The answer is to be all of the data below, reproduced exactly.
---- Available data
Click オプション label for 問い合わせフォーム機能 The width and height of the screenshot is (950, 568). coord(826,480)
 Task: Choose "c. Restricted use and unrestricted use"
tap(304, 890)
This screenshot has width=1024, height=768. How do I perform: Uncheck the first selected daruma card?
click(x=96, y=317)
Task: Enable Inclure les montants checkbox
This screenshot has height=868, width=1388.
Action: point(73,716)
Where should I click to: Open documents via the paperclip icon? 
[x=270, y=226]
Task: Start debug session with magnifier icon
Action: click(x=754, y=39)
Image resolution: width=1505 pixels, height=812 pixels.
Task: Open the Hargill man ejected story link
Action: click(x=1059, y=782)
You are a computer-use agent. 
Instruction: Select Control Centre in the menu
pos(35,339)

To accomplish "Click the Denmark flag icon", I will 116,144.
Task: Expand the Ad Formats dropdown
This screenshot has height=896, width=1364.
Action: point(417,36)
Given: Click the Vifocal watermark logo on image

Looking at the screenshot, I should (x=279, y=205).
--------
# [Reply]
Click オプション label for 問い合わせフォーム機能 The width and height of the screenshot is (950, 568). coord(826,480)
 Task: Choose "c. Restricted use and unrestricted use"
tap(304, 890)
This screenshot has width=1024, height=768. How do I perform: Uncheck the first selected daruma card?
click(x=96, y=317)
Task: Enable Inclure les montants checkbox
This screenshot has height=868, width=1388.
Action: point(73,716)
Where should I click to: Open documents via the paperclip icon? 
[x=270, y=226]
Task: Start debug session with magnifier icon
Action: click(x=754, y=39)
Image resolution: width=1505 pixels, height=812 pixels.
Task: Open the Hargill man ejected story link
Action: click(x=1059, y=782)
You are a computer-use agent. 
Instruction: Select Control Centre in the menu
pos(35,339)

To accomplish "Click the Denmark flag icon", I will 116,144.
Task: Expand the Ad Formats dropdown
This screenshot has height=896, width=1364.
Action: point(417,36)
Given: Click the Vifocal watermark logo on image

Looking at the screenshot, I should (x=279, y=205).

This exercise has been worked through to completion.